On the other end of the spectrum however, 17 Southern Baptist churches will close their doors for good on that same Sunday, Clifton said.
Clifton was one of two speakers at a church revitalization conference sponsored by the North American Mission Board and the Tennessee Baptist Convention at Sevier Heights Baptist Church in Knoxville.
The conference, held April 20, drew about 250 participants to hear Clifton and former Southern Baptist Convention president Johnny Hunt of First Baptist Church, Woodstock, Ga. In addition, there were breakout conferences on church revitalization led primarily by TBC staff and pastors.
“I was extremely pleased with the response of Tennessee Baptists toward the conference,” said Bob Brown, church revitalization team leader for the TBC. “It shows at least in part the growing passion for church revitalization across the state. There has been an ever increasing awareness that something must change — that we must return to our first love of missions and evangelism,” he said.
Church revitalization is one of the 5 Objectives that began as a vision of TBC Executive Director Randy C. Davis and later were approved by the TBC Executive Board and adopted last November by messengers as the convention’s primary goals for the next 10 years.
“Objective 2 of the 5 Objectives lays out our desire to see 500 churches revitalized by 2024,” Brown said.

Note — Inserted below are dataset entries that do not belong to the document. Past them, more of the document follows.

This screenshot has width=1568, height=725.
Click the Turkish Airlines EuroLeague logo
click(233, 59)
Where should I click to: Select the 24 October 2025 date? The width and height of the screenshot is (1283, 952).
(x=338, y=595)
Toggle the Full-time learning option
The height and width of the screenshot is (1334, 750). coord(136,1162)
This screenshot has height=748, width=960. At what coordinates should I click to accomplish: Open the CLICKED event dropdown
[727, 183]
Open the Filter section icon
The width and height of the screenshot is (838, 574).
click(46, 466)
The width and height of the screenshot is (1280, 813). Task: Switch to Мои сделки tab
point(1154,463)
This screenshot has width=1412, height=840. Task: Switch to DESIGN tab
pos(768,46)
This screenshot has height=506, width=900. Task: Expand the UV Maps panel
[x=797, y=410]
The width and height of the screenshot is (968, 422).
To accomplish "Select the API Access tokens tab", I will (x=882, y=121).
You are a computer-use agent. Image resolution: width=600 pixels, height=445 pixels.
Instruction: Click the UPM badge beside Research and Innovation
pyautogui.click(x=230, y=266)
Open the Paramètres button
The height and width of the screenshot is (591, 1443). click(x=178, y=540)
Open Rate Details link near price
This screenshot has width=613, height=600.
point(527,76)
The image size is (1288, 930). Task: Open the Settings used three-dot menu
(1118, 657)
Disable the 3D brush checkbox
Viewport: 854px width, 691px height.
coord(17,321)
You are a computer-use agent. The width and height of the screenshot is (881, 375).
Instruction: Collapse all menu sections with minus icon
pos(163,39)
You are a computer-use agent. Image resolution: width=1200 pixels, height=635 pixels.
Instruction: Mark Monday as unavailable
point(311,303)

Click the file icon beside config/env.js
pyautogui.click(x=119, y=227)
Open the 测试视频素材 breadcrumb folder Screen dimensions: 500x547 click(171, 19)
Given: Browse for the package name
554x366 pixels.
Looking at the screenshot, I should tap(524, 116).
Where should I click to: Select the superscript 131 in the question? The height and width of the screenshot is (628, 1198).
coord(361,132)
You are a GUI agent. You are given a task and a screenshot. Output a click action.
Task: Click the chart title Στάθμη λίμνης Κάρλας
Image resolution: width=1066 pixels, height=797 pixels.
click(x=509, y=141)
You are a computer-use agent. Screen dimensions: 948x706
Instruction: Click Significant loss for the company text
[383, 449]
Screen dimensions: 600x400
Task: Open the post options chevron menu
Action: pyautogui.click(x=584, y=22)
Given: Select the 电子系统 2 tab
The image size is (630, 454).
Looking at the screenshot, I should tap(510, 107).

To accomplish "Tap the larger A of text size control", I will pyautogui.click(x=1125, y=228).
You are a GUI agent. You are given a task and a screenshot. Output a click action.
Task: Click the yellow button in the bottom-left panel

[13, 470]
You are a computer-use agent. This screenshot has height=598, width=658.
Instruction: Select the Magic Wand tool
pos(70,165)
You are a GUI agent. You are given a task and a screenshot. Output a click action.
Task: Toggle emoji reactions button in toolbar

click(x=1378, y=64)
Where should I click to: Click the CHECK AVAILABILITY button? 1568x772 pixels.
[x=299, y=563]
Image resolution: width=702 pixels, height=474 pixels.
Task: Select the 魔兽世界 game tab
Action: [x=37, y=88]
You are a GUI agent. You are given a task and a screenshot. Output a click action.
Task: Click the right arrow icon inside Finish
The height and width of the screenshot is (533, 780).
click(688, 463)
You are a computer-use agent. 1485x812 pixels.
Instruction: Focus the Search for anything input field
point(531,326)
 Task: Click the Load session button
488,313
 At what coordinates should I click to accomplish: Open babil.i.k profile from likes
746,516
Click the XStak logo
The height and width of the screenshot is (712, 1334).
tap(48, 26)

“This will never happen apart from a revitalization movement,” he continued. “My prayer is that the 250 conference participants will spark such a movement by returning to their churches with a renewed commitment to do whatever it takes to see their churches impact their communities for the cause of Christ.”
In addition to the Knoxville conference, Brown has been attending meetings across the state with church leaders and directors of missions seeking their input on how to address church revitalization.
“One of the continuing requests coming out of the meetings we have been holding is to define what is meant by church revitalization,” Brown said.
“To be truthful, I have resisted answering this request as I fear nothing we come up with will satisfy a majority,” he observed.
But after continuing to hear concerns about the need to define what church revitalization entails, Brown said he now sees “the benefit of agreeing on working toward a definition to direct the work while providing some accountability.”
During the conference in Knoxville, Hunt observed that the desire to change is essential before a church can be revitalized.
“A lot of churches would rather die than change,” Hunt observed.
Clifton shared some things that the North American Mission Board has learned about churches that are dying.
• They value the process of decision more than the outcome of decision.
• They value their preferences over the needs of the unreached.
• They have an inability to pass leadership to the next generation.
• They cease, often gradually, to be part of the fabric of their community.
• They grow dependent upon programs or personalities for growth or stability.
• They tend to blame the community for a lack of response and in time grow resentful of the community for not responding as it once did.
• They anesthetize the pain of death with over abundance of activity and maintaining outdated structure.
• They confuse caring for the “building” as caring for the church.
Clifton told conference participants that a church that is not producing fruit is dying.
He encouraged them to ask this question: “Is your community better because your church is there?”
“If your church closed today and the community didn’t notice, you have a problem,” said Clifton, who lives in Kansas City and has “restarted” a dying church.
Clifton, too, stressed that the remaining members of a dying church must be willing to change and sometimes that involves giving up their leadership roles.
The end result should be to lead the church to “its first and foremost goal to glorify God by once again seeing the church as a place that contextually makes disciples who make disciples that result in community transformation,” Clifton said.
Brown observed that church revitalization is possible.
“We serve a God who is able to do immeasurably more than all we ask or imagine, according to His power that is at work within us,” Brown said.” I can imagine 500 churches revitalized in Tennessee. He is able to do immeasurably more than that!”
The Tennessee Baptist Convention will sponsor, in partnership with LifeWay Christian Resources, a two-day Church Revitalization Conference Aug. 31 – Sept. 1 at Hermitage Hills Baptist Church, Hermitage. Details will be announced later.